_Input_
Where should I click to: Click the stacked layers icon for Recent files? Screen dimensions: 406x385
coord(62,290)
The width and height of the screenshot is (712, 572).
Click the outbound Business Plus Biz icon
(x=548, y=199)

* * *

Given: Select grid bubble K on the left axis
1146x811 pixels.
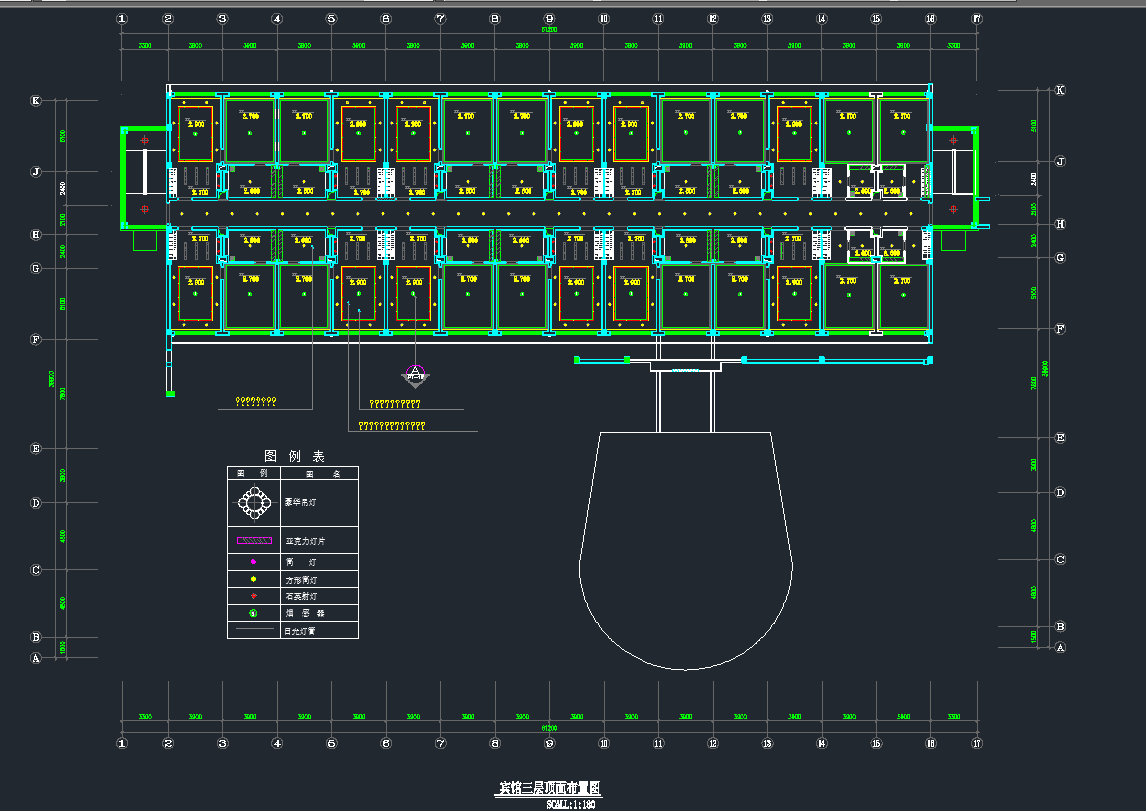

_Activity_
Among the lines above, find the one with "Given: Select grid bubble K on the left axis" and the one with "1146x811 pixels.". Quote both and everything between them, exactly.

_Answer to this problem_
Given: Select grid bubble K on the left axis
1146x811 pixels.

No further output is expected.